人工知能・AIとは、問題解決や言語の理解など、人間の知的行動を代わりに行うコンピューターの技術のことで、一般的には「知能のある機械」のことを指します。

1956年から人工知能の分野は誕生し、そのころから「機械は思考できるのか」という問題が提唱されていました。

もし人間と全く同じ受け答えができるAIができたら、そのAIは人間となにが違うのでしょうか。

「チューリング・テスト」では、AIを通じて、「人間らしさ」について考えることができます。

チューリング・テストの内容

1人の審査員が、AIと人間に同じ質問をし、AIと人間はそれぞれ「人間らしく」回答します。

審査員から回答者は見えない状態なので、質問に対するそれぞれの回答から、AIと人間を見分けることができるかという実験です。

質問内容に縛りは無く、審査員は詩を作らせたり、音楽の感想を聞いたり何でも尋ねることができます。AIに求められるのは、高い知能と正確さではなく、「人間らしさ」です。

つまり、機械的に全てを完璧に行うのではなく、人間のようにミスをしたり回答を考えて時間をかけたりする事が求められます。

審査員が人間かAIを区別できなければ、「そのAIは人間らしい知能を持っている」とみなされます。

チューリング・テストに合格したAI

テストが提唱され数十年たったものの、テストに合格するほど「人間らしい」回答ができるAIは現れませんでした。

しかし、2014年に「ウクライナ在住の13歳の少年」という設定のユージーン・グーツマンというAIが、チューリングテストに合格したのです。

・13歳のAIユージーン

ユージーン・グーツマンは2014年に実施された思考実験のイベントで、チューリング・テストに合格した唯一のAIです。実験の結果、審査員の33%が人間だと思い込みました。

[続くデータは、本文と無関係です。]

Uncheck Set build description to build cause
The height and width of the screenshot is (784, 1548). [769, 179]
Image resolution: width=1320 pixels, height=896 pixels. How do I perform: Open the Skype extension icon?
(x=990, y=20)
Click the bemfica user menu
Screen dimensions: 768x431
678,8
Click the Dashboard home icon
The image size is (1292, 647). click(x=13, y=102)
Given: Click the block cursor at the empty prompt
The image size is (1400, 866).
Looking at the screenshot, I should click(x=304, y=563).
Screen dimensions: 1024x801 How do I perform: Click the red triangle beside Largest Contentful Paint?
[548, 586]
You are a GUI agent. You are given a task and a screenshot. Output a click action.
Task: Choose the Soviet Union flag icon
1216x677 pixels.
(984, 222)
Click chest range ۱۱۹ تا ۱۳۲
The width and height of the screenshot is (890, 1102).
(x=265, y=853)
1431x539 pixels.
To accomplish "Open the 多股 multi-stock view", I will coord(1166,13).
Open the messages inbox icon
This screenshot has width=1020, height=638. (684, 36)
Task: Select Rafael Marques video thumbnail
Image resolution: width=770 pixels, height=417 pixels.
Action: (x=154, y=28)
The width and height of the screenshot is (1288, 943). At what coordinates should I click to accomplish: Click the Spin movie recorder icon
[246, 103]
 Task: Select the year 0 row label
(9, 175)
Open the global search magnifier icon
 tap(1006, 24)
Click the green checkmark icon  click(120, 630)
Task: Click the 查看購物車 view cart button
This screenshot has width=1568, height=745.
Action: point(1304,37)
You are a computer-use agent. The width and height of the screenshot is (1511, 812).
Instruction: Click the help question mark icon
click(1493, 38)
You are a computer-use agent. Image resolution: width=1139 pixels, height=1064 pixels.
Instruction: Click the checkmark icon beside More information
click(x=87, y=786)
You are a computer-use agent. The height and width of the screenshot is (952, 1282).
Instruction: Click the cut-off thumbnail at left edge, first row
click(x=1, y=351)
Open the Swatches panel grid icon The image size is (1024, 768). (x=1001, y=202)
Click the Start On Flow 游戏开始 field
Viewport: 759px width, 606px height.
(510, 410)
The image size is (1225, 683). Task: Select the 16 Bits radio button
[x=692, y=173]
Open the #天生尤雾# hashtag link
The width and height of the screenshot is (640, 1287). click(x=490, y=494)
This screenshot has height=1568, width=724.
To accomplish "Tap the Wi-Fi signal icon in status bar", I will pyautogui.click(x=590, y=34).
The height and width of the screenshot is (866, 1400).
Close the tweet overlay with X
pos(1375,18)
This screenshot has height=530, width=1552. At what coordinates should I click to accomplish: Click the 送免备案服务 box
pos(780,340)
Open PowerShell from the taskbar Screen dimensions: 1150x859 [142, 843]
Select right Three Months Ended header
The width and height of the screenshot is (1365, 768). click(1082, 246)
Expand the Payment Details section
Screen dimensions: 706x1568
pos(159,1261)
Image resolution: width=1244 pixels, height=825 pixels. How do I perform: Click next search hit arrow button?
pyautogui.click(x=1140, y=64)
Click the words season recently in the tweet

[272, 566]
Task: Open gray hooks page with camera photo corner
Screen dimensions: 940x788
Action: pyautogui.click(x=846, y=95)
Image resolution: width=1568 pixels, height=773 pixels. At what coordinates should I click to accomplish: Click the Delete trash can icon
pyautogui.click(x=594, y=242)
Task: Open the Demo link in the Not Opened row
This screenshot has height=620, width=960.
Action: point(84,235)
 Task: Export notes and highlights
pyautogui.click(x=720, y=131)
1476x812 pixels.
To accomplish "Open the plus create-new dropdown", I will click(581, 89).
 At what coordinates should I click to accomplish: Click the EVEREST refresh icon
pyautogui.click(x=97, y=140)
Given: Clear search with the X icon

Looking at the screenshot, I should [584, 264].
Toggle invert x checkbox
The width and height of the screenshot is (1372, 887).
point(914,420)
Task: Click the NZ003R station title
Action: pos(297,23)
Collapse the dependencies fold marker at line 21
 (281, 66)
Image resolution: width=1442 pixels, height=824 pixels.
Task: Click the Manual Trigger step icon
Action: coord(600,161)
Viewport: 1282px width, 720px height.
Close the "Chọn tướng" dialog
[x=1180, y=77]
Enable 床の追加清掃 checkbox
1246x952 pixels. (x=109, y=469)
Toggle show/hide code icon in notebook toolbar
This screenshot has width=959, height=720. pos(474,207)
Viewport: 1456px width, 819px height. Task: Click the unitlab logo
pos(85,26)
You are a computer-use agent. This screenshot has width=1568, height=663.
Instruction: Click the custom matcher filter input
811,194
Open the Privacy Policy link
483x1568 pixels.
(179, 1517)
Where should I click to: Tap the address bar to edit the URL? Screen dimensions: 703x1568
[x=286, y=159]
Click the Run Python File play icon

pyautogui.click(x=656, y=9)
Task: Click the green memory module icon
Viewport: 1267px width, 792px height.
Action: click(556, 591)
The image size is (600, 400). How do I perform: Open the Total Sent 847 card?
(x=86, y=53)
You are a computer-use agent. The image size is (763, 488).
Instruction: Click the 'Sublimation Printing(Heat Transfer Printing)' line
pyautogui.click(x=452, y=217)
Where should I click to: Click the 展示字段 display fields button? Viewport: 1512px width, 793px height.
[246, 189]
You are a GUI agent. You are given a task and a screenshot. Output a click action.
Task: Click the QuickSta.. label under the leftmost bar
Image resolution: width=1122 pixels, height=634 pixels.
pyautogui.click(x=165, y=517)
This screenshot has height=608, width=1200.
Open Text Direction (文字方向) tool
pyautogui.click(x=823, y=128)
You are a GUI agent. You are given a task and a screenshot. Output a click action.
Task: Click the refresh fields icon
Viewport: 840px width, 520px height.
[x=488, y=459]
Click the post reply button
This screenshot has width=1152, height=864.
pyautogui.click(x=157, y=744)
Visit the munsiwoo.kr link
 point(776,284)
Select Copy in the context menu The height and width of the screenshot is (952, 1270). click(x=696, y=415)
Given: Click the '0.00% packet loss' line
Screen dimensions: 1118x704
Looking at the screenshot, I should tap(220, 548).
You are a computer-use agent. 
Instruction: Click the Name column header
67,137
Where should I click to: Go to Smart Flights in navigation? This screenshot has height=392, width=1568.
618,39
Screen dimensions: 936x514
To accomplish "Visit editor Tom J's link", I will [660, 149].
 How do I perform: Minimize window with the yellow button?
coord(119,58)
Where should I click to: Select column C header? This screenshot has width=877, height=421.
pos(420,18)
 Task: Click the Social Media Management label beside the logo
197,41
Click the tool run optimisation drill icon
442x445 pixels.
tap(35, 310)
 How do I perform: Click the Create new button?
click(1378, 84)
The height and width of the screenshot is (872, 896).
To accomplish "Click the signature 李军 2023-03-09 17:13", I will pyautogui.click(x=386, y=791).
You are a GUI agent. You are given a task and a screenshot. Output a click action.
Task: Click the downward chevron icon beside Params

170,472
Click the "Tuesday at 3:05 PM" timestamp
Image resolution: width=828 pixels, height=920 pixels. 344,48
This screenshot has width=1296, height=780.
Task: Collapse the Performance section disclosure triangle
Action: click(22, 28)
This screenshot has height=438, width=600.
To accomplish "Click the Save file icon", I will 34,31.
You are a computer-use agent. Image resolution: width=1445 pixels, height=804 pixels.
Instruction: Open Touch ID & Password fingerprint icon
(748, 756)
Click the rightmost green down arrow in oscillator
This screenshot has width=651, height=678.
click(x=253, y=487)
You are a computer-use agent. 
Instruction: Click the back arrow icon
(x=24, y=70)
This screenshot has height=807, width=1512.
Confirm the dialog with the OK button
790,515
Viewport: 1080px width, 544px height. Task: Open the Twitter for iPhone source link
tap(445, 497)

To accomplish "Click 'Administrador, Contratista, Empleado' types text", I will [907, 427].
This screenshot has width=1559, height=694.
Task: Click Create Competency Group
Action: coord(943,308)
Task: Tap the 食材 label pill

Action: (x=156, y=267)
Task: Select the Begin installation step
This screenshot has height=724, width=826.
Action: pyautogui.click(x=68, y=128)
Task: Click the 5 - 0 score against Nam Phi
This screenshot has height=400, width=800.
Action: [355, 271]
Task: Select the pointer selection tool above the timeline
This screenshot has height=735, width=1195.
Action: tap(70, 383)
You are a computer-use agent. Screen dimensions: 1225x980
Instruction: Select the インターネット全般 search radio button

ただし、この合格には疑惑が持たれています。その理由には以下の点が挙げられます。

  • ユージーンは13歳という設定のため、答えられない質問がある
  • ネイティブな英語を使えない設定のため、質問が限られる
  • テスト時間が5分という短い時間だったため

こうした疑惑が、「チューリング・テストはその機械が人間的であるかどうかを判別するのには適していないのではないか」という反論も生み出しています。

「中国語の部屋」で考えるAIの思考

人工知能の分野が誕生して以来、「人工知能は思考できるのか(人間的かどうか)」という問題が討論され続けてきました。

人間が人間だと感じればれば「人間的である」とするチューリング・テストの反論として、「中国語の部屋」という思考実験があります。

「中国語の部屋」については下記の記事で詳しく解説しておりますので、参考にしてください。

この実験では、「中国語で質疑応答ができるからといって、中国語を理解していることにはならない」という結果を示しています。

チューリング・テストに当てはめて考えると、「人間的な質疑応答ができるからといって、本当に人間的であることにはならない」と言えます。

AIが人間的な回答になるよう作られているだけで、そのAIは「考えること」ができるかどうかの判断にはならない、ということです。

チューリング・テストに意味はある?

反論を見ていると、こんな定義の曖昧なテストは行う意味がないように思うかもしれません。

しかし、チューリング・テストを人工知能のレベルを測る一定の基準として設けることはできます。ユージーン・グーツマンの合格例があったからこそ、新しい反論が生まれ、「知能」に対する疑問が深まったのも事実です。

チューリングテストは、私たちに「知能とは何なのか?」「人間らしさとは何なのか」ということを考える機会を与え、AIの進化を手助けしているともいえるでしょう。